If that happens, when that happens, it will be a catastrophe for the multi-billion dollar industry that is packing and selling online schooling as well as the schools that increasingly exist on online programs. That’s true because, as mentioned, online programs don’t cost less to run. In fact, done well at all, they often cost more. If their prices fall, if schools can’t charge the same for them, as is being proposed in Kansas, well, that’s a problem the size of Kansas. Probably bigger.

And why do Kansas lawmakers think people who took online classes should pay just half the tuition of regular classes?

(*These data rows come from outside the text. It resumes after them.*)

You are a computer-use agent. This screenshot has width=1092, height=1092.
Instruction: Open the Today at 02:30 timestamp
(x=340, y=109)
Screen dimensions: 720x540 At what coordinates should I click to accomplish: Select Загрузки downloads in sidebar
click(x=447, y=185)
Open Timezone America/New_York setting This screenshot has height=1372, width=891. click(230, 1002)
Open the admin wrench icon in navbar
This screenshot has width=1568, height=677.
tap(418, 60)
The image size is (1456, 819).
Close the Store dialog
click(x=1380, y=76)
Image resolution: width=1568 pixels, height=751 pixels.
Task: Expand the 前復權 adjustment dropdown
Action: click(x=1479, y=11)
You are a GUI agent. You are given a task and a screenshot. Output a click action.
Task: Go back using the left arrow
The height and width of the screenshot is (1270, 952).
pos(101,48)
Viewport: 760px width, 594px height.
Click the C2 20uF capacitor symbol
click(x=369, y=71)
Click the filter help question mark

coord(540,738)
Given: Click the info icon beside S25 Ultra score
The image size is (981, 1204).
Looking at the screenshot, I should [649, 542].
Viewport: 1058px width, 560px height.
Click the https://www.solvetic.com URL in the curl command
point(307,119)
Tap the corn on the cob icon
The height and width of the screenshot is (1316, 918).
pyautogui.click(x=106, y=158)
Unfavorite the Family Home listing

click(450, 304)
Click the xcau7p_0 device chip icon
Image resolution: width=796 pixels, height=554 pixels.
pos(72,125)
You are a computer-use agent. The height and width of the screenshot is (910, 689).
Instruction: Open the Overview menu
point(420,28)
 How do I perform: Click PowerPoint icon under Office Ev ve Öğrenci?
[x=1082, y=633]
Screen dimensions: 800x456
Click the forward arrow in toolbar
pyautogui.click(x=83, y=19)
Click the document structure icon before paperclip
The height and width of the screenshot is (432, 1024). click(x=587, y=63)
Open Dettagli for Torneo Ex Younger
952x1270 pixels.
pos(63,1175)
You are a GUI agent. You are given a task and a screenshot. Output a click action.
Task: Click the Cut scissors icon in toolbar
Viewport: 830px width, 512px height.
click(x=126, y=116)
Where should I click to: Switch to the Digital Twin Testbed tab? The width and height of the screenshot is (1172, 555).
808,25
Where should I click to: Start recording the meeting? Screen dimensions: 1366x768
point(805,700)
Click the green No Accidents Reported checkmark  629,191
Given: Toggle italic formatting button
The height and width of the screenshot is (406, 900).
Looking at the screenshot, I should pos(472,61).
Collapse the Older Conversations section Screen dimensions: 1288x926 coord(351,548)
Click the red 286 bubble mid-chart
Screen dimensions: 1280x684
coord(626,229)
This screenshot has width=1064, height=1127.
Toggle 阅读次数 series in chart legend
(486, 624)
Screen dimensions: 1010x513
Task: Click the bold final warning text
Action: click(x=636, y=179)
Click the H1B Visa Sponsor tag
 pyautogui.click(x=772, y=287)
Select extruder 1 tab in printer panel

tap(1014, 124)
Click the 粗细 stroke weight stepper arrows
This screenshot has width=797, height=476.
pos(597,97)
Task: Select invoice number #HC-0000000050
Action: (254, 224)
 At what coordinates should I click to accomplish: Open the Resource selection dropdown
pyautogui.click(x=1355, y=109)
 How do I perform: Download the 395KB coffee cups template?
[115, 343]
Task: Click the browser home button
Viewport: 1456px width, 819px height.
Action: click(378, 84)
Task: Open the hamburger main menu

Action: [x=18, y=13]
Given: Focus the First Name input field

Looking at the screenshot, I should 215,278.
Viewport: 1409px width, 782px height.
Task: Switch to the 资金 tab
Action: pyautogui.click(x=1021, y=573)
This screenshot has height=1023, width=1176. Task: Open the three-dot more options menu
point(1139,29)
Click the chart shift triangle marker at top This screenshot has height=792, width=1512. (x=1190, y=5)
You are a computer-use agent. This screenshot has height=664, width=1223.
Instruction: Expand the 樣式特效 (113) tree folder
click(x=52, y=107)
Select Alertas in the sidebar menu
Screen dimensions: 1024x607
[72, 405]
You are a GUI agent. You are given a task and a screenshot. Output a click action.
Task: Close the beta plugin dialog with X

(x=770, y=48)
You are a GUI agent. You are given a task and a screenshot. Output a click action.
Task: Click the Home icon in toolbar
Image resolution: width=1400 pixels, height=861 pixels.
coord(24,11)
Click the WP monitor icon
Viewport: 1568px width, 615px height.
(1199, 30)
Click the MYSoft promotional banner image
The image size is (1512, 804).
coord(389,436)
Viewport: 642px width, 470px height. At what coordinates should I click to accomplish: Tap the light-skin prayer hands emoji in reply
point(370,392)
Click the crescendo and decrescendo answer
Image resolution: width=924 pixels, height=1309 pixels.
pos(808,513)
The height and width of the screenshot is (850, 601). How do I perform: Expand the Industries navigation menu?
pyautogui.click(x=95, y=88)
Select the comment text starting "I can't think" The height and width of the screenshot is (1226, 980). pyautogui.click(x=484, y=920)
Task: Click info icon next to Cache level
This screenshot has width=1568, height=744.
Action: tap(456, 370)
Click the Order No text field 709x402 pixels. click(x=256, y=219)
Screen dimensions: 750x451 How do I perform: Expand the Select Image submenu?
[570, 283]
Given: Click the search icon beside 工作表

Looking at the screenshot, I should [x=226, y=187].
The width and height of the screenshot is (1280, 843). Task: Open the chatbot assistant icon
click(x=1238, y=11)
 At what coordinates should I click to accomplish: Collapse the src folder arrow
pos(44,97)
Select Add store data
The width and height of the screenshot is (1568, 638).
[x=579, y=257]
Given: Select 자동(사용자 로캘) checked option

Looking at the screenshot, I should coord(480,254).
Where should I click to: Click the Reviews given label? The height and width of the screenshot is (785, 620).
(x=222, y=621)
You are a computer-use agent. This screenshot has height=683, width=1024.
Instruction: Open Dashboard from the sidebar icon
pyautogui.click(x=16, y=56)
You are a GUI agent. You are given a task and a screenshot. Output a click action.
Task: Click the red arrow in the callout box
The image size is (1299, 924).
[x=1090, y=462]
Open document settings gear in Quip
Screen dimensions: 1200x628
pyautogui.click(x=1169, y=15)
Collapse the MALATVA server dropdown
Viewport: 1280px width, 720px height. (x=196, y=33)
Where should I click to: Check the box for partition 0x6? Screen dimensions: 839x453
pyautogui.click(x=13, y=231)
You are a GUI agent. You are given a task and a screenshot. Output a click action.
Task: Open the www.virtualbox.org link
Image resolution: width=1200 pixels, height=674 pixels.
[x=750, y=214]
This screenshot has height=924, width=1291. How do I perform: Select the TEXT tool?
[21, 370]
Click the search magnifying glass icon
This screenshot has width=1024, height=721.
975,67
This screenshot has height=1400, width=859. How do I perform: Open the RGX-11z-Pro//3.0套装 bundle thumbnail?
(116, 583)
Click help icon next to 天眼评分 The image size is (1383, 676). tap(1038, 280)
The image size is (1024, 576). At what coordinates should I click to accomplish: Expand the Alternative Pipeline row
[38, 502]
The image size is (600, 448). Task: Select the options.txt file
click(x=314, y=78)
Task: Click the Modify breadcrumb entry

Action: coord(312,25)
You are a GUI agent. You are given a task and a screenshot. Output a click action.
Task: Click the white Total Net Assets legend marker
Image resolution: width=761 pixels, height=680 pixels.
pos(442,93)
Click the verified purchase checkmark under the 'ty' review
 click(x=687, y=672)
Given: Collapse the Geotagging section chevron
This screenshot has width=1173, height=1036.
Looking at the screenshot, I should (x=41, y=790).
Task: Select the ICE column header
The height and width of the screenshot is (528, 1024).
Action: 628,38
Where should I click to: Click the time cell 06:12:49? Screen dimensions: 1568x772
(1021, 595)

The proposal’s sponsor, Representative Sean Tarwater, did not respond to a request for comment but he was quoted in the local paper saying, “I’ve talked to many parents who tell me that their kids aren’t learning, that several of them watch their kids cheat on their final exams because they take it together.”

The kids aren’t learning. Cheating is out of control. Again, agree with the refund policy or not, he’s right on both counts.

Even before Kansas lawmakers decided to try to discount online college over quality fears, students themselves sued colleges, alleging that “any degree issued on the basis of online … classes will be diminished for the rest of [the students’] lives.” And that “online instruction is not commensurate with the same classes being taught in person.” Many of those suits have been settled, most with generous refunds, implying that the colleges themselves recognize – or at least do not want to contest – that online education is “not commensurate” with in person teaching and learning.

Teachers and students already get it. If schools drop the charade and state budget-writers start to also, the game is over. And, as already predicted, that won’t end well.